**Task goal**
From the listing below, pull out all lines with "logo" in them.
######
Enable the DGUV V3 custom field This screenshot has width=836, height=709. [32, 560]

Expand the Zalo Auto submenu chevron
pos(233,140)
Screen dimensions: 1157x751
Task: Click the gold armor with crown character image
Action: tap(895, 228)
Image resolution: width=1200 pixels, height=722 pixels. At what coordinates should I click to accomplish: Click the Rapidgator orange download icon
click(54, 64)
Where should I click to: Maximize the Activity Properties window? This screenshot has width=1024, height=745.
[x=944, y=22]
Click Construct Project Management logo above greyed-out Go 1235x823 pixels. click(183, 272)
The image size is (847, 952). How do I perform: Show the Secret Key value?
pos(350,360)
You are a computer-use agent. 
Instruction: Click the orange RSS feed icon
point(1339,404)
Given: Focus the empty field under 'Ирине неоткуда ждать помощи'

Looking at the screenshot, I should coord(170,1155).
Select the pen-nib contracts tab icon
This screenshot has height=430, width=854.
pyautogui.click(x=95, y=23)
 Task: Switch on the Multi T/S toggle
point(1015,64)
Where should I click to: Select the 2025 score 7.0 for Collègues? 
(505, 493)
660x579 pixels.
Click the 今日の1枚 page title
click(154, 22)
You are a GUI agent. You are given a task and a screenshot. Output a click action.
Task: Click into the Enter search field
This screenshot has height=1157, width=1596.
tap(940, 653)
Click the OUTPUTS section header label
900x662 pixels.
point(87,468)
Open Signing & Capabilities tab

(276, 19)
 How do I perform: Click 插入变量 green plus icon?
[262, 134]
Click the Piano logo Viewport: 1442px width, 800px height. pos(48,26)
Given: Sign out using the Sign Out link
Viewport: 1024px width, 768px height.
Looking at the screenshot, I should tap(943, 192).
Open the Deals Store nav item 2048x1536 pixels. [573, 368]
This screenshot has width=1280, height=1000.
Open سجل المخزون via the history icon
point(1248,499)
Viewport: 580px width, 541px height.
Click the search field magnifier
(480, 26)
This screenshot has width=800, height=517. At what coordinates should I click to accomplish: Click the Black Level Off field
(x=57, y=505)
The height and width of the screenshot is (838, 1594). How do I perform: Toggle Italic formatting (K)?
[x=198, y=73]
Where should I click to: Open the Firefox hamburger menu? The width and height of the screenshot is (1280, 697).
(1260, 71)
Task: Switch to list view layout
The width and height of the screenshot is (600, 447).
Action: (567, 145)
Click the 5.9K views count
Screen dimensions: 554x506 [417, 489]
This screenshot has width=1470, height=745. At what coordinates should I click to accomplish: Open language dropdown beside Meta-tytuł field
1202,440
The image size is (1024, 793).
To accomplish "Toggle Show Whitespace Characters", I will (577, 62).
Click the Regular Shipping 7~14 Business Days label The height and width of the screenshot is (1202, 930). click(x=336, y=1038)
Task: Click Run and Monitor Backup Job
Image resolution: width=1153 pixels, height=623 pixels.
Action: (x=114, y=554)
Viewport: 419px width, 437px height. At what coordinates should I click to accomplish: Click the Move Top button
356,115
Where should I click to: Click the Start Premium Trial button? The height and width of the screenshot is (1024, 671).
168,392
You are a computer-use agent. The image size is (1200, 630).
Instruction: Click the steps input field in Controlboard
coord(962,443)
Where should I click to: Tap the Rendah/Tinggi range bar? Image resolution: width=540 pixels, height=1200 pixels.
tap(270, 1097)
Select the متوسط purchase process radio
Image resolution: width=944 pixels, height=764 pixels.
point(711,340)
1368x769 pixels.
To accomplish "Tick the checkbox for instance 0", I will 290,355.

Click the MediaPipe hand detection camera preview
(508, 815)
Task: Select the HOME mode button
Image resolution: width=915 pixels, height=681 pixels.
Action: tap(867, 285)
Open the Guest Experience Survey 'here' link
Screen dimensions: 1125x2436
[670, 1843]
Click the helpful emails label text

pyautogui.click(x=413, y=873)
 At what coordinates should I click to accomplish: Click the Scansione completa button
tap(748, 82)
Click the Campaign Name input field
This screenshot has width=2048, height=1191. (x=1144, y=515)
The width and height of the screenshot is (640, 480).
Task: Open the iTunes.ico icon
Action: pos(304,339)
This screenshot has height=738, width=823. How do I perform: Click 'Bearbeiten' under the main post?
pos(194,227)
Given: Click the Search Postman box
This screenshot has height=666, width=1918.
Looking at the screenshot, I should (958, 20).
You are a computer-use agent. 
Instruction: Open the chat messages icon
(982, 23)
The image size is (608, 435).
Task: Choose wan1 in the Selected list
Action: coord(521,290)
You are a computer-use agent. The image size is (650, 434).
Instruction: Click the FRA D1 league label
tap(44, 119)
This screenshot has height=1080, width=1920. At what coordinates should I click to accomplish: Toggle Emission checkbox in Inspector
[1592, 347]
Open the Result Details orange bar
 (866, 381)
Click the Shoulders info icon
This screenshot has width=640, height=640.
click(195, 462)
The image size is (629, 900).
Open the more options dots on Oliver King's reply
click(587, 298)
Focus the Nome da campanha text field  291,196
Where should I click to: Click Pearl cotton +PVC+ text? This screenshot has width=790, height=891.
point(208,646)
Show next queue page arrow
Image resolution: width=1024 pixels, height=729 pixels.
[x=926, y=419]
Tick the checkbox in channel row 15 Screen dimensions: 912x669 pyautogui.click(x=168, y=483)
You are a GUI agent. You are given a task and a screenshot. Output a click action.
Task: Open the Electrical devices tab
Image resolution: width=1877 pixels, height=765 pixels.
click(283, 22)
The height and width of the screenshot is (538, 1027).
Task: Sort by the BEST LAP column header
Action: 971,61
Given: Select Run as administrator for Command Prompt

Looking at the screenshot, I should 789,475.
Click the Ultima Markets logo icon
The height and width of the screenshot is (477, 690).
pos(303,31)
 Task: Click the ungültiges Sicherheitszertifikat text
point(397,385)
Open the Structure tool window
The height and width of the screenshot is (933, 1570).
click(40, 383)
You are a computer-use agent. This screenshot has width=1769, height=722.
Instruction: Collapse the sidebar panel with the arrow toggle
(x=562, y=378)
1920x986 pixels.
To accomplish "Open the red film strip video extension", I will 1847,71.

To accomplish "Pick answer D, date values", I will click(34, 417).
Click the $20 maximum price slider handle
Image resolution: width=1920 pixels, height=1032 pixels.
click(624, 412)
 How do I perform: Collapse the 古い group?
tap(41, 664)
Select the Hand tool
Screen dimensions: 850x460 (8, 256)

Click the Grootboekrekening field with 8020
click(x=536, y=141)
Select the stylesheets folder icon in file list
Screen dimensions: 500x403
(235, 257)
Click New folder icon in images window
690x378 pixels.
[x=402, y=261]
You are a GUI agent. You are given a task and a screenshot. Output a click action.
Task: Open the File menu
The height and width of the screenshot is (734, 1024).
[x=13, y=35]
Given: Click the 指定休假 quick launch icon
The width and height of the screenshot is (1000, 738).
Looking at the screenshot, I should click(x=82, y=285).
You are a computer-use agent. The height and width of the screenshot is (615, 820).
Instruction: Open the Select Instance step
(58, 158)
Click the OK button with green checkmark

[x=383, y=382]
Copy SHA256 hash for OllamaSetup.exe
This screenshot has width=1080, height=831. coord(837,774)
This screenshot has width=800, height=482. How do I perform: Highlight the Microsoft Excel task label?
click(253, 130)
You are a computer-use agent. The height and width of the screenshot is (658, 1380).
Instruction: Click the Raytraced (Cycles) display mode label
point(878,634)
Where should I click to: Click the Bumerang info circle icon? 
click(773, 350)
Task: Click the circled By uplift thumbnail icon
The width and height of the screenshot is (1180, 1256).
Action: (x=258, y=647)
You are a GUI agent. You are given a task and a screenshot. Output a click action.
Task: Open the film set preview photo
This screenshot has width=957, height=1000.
######
**Response for this exercise**
Click Construct Project Management logo above greyed-out Go 1235x823 pixels. click(183, 272)
Click the Piano logo Viewport: 1442px width, 800px height. pos(48,26)
Click the Ultima Markets logo icon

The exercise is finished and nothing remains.